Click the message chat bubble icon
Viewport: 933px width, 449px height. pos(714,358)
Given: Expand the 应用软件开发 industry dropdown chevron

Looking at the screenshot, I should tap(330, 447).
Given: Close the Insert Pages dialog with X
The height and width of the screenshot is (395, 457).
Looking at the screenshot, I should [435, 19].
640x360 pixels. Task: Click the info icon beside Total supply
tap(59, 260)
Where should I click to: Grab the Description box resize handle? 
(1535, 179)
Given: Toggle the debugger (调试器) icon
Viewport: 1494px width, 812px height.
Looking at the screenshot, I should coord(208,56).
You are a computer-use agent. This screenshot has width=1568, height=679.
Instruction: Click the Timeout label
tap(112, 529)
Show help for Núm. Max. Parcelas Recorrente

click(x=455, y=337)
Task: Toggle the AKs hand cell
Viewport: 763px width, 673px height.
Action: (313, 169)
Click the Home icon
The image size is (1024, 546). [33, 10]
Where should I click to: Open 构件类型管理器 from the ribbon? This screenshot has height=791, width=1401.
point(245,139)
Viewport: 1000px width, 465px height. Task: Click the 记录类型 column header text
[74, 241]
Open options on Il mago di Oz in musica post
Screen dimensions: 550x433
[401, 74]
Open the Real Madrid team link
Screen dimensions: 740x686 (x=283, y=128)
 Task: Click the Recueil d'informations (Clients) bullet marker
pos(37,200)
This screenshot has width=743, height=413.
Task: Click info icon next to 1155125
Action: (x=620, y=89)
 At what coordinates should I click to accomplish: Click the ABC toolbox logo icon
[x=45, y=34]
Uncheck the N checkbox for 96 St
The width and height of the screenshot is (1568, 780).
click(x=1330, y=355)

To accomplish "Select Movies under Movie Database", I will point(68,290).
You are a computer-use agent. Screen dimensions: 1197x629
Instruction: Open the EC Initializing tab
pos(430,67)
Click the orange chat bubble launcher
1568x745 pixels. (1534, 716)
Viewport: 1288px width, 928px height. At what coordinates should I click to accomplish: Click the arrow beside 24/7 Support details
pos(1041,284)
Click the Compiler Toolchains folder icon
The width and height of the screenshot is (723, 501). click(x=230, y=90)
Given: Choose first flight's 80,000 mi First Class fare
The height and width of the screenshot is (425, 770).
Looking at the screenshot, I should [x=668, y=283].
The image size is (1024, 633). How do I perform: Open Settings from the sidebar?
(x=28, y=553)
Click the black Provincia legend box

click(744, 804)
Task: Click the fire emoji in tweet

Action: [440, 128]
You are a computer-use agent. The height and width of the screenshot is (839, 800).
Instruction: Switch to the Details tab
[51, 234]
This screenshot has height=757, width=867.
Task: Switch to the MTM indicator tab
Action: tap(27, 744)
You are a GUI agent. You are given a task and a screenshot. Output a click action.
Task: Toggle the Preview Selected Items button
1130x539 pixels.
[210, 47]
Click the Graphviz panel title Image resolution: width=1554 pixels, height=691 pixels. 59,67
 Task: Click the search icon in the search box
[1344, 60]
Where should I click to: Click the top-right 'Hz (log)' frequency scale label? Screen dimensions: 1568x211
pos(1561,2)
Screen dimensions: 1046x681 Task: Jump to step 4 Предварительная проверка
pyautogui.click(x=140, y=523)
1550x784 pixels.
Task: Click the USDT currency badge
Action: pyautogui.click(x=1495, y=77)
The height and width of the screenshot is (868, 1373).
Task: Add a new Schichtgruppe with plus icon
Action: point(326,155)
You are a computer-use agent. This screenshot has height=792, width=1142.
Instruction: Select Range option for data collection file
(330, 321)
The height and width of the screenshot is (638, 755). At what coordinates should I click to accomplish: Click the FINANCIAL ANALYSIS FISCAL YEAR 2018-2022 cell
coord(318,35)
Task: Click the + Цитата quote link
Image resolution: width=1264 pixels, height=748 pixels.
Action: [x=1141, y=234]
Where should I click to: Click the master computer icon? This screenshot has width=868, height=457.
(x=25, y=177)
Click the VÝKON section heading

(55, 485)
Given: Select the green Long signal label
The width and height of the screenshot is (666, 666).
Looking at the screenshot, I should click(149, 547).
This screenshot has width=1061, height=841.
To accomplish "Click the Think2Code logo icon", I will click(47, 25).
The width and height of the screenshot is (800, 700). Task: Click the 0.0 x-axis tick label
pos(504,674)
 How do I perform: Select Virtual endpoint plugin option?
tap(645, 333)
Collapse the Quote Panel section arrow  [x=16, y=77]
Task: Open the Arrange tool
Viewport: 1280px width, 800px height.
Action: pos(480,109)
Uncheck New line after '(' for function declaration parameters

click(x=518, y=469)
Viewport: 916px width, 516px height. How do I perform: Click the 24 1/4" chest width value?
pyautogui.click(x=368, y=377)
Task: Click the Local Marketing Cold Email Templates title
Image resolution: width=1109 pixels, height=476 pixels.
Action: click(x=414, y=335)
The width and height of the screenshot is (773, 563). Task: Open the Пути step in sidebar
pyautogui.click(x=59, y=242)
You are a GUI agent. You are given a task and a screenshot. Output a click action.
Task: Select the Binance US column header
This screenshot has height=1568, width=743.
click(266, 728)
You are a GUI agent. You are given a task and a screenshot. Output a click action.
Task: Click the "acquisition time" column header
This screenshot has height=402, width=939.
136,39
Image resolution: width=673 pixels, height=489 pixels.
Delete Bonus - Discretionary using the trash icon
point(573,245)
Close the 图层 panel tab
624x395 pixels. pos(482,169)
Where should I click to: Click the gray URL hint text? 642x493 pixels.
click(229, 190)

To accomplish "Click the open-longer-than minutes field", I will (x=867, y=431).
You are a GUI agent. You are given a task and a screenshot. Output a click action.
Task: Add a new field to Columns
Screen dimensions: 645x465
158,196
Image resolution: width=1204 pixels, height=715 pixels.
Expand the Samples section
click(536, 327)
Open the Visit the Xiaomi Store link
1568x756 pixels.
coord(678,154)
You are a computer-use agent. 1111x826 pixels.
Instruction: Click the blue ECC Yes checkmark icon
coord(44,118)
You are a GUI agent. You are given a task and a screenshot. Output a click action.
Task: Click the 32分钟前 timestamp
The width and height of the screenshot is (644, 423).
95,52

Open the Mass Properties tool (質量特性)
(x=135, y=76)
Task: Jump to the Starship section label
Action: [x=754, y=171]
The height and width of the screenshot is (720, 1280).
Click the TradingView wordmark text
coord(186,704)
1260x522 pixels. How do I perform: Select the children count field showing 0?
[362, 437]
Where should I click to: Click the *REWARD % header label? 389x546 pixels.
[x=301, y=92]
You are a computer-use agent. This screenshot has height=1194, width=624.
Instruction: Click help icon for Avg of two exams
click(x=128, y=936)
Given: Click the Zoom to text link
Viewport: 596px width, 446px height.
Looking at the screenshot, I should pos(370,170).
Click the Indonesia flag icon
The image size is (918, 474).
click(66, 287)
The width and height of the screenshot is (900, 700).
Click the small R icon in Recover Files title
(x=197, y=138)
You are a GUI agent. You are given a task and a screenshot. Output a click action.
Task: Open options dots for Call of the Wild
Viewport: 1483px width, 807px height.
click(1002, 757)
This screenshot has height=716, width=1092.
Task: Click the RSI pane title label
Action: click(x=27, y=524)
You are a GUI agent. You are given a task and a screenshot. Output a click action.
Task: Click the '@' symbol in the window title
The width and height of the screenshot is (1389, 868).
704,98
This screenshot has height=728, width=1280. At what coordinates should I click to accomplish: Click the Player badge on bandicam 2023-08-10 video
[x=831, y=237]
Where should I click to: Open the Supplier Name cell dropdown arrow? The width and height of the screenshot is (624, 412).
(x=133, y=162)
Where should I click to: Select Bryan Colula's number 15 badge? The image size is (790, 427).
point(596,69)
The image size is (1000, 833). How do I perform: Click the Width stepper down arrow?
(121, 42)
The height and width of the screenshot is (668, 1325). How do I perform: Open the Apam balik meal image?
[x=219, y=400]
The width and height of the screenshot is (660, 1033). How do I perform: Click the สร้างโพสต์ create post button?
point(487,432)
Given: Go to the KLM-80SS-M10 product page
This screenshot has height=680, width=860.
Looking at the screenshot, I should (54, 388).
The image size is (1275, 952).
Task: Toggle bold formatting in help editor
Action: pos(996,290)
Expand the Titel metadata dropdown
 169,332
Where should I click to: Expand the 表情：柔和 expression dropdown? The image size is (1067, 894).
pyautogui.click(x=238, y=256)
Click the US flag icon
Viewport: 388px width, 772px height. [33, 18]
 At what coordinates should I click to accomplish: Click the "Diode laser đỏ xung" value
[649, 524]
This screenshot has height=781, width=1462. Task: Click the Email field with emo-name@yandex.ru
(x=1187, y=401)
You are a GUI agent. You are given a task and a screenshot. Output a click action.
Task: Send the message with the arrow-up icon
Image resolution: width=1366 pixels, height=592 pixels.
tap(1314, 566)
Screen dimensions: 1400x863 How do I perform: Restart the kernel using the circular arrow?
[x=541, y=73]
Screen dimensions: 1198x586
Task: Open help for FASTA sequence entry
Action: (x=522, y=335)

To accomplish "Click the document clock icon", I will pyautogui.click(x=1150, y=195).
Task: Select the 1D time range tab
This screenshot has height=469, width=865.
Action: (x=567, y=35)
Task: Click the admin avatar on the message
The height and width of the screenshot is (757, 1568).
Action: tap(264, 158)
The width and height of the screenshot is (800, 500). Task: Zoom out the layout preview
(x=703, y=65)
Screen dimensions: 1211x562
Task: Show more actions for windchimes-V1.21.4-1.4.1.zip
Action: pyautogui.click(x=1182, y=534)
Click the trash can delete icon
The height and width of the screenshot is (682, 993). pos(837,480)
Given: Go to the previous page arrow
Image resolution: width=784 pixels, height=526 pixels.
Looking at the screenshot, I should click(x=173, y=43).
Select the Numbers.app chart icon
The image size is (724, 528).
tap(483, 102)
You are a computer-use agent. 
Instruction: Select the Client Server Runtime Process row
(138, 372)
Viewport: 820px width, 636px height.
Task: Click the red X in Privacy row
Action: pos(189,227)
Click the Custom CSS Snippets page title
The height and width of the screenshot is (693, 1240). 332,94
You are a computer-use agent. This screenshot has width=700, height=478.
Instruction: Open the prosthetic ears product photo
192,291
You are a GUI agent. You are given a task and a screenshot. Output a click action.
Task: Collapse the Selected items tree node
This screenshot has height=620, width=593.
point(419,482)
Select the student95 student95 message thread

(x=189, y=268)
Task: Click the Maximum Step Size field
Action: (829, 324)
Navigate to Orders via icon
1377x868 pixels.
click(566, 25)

- About this task -
List every line from the entries above in which "Collapse" appears.

- Written answer -
Collapse the Quote Panel section arrow  [x=16, y=77]
Task: Collapse the Selected items tree node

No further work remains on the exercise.